# [PROBLEM DESCRIPTION]
Print all the entries verbatim.

(Pixel coordinate grounding data)
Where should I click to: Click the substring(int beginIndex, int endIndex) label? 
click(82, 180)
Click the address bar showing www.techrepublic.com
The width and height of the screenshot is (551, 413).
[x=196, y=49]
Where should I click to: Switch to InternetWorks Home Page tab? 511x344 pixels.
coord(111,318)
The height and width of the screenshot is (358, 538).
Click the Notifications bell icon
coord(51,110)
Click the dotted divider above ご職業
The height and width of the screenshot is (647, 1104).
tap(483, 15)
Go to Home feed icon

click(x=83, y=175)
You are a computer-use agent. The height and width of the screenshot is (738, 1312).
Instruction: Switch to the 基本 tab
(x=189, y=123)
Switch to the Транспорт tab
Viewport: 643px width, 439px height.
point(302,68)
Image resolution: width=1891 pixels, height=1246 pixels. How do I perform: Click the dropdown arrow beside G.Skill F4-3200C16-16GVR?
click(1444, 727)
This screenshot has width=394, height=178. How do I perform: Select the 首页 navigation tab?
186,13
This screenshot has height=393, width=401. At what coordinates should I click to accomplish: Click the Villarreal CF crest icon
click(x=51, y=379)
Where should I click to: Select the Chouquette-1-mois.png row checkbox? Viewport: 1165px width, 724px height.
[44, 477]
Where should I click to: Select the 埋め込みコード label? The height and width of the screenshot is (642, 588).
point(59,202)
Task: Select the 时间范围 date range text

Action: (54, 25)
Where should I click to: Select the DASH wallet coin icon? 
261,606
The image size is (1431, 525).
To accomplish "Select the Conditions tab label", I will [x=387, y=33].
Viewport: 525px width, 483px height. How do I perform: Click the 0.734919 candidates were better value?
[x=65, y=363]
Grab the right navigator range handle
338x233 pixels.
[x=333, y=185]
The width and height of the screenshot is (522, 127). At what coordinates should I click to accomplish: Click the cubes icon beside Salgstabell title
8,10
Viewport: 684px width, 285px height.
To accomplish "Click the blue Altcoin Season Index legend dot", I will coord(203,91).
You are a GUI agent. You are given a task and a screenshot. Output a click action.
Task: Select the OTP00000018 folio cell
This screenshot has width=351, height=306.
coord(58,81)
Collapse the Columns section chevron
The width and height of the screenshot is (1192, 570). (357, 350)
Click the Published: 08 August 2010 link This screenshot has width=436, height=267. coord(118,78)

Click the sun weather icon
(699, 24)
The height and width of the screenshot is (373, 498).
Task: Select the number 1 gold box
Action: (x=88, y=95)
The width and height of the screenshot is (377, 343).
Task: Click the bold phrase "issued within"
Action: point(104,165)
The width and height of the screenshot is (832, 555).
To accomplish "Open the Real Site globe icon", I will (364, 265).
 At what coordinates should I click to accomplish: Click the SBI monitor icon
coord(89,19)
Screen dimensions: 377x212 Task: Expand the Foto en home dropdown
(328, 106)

# [ANSWER TO THIS EXERCISE]
Where should I click to: Click the substring(int beginIndex, int endIndex) label? 
click(82, 180)
Click the address bar showing www.techrepublic.com
The width and height of the screenshot is (551, 413).
[x=196, y=49]
Where should I click to: Switch to InternetWorks Home Page tab? 511x344 pixels.
coord(111,318)
The height and width of the screenshot is (358, 538).
Click the Notifications bell icon
coord(51,110)
Click the dotted divider above ご職業
The height and width of the screenshot is (647, 1104).
tap(483, 15)
Go to Home feed icon

click(x=83, y=175)
You are a computer-use agent. The height and width of the screenshot is (738, 1312).
Instruction: Switch to the 基本 tab
(x=189, y=123)
Switch to the Транспорт tab
Viewport: 643px width, 439px height.
point(302,68)
Image resolution: width=1891 pixels, height=1246 pixels. How do I perform: Click the dropdown arrow beside G.Skill F4-3200C16-16GVR?
click(1444, 727)
This screenshot has width=394, height=178. How do I perform: Select the 首页 navigation tab?
186,13
This screenshot has height=393, width=401. At what coordinates should I click to accomplish: Click the Villarreal CF crest icon
click(x=51, y=379)
Where should I click to: Select the Chouquette-1-mois.png row checkbox? Viewport: 1165px width, 724px height.
[44, 477]
Where should I click to: Select the 埋め込みコード label? The height and width of the screenshot is (642, 588).
point(59,202)
Task: Select the 时间范围 date range text

Action: (54, 25)
Where should I click to: Select the DASH wallet coin icon? 
261,606
The image size is (1431, 525).
To accomplish "Select the Conditions tab label", I will [x=387, y=33].
Viewport: 525px width, 483px height. How do I perform: Click the 0.734919 candidates were better value?
[x=65, y=363]
Grab the right navigator range handle
338x233 pixels.
[x=333, y=185]
The width and height of the screenshot is (522, 127). At what coordinates should I click to accomplish: Click the cubes icon beside Salgstabell title
8,10
Viewport: 684px width, 285px height.
To accomplish "Click the blue Altcoin Season Index legend dot", I will coord(203,91).
You are a GUI agent. You are given a task and a screenshot. Output a click action.
Task: Select the OTP00000018 folio cell
This screenshot has width=351, height=306.
coord(58,81)
Collapse the Columns section chevron
The width and height of the screenshot is (1192, 570). (357, 350)
Click the Published: 08 August 2010 link This screenshot has width=436, height=267. coord(118,78)

Click the sun weather icon
(699, 24)
The height and width of the screenshot is (373, 498).
Task: Select the number 1 gold box
Action: (x=88, y=95)
The width and height of the screenshot is (377, 343).
Task: Click the bold phrase "issued within"
Action: point(104,165)
The width and height of the screenshot is (832, 555).
To accomplish "Open the Real Site globe icon", I will (364, 265).
 At what coordinates should I click to accomplish: Click the SBI monitor icon
coord(89,19)
Screen dimensions: 377x212 Task: Expand the Foto en home dropdown
(328, 106)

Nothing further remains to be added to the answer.